#### EXTRACTED DATA:
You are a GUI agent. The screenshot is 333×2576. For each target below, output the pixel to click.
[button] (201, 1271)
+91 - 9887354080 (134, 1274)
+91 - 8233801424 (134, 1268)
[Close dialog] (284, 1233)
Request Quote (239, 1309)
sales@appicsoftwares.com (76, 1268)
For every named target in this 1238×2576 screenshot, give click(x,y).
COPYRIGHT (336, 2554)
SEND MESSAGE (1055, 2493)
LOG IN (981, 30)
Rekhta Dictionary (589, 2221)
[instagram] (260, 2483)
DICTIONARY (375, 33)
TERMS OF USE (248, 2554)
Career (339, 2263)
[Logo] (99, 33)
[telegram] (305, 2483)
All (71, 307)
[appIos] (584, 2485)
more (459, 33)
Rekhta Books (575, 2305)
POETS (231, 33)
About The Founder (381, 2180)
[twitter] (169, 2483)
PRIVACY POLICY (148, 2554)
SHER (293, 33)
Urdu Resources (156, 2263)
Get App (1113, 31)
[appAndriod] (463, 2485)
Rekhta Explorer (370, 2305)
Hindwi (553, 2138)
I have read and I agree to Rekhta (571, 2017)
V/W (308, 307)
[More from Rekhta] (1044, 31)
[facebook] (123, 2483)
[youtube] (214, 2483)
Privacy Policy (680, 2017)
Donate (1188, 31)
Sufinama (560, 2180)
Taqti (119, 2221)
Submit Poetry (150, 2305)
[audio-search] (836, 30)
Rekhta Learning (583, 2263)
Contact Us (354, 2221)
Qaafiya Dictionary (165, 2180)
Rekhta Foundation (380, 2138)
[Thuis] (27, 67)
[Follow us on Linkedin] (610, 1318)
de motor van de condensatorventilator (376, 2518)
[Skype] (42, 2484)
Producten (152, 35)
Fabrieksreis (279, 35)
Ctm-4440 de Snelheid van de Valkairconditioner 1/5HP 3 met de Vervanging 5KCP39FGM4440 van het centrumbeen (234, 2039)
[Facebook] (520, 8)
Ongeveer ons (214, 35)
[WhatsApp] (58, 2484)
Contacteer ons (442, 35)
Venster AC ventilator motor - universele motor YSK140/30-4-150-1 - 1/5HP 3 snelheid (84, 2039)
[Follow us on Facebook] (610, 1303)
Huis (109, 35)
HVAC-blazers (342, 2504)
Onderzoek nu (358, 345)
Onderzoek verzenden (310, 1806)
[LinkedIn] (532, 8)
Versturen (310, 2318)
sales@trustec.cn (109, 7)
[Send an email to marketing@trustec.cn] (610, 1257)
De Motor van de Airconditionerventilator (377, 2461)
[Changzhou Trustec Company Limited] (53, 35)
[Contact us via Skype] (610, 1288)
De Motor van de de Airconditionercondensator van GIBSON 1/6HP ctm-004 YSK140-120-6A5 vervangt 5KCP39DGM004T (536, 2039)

#### TASK:
Beginning with the first line of the listing above, print each line exactly until you have printed the line that contains "[More from Rekhta] (1044, 31)".

#### RESPONSE TO THIS EXERCISE:
You are a GUI agent. The screenshot is 333×2576. For each target below, output the pixel to click.
[button] (201, 1271)
+91 - 9887354080 (134, 1274)
+91 - 8233801424 (134, 1268)
[Close dialog] (284, 1233)
Request Quote (239, 1309)
sales@appicsoftwares.com (76, 1268)
For every named target in this 1238×2576 screenshot, give click(x,y).
COPYRIGHT (336, 2554)
SEND MESSAGE (1055, 2493)
LOG IN (981, 30)
Rekhta Dictionary (589, 2221)
[instagram] (260, 2483)
DICTIONARY (375, 33)
TERMS OF USE (248, 2554)
Career (339, 2263)
[Logo] (99, 33)
[telegram] (305, 2483)
All (71, 307)
[appIos] (584, 2485)
more (459, 33)
Rekhta Books (575, 2305)
POETS (231, 33)
About The Founder (381, 2180)
[twitter] (169, 2483)
PRIVACY POLICY (148, 2554)
SHER (293, 33)
Urdu Resources (156, 2263)
Get App (1113, 31)
[appAndriod] (463, 2485)
Rekhta Explorer (370, 2305)
Hindwi (553, 2138)
I have read and I agree to Rekhta (571, 2017)
V/W (308, 307)
[More from Rekhta] (1044, 31)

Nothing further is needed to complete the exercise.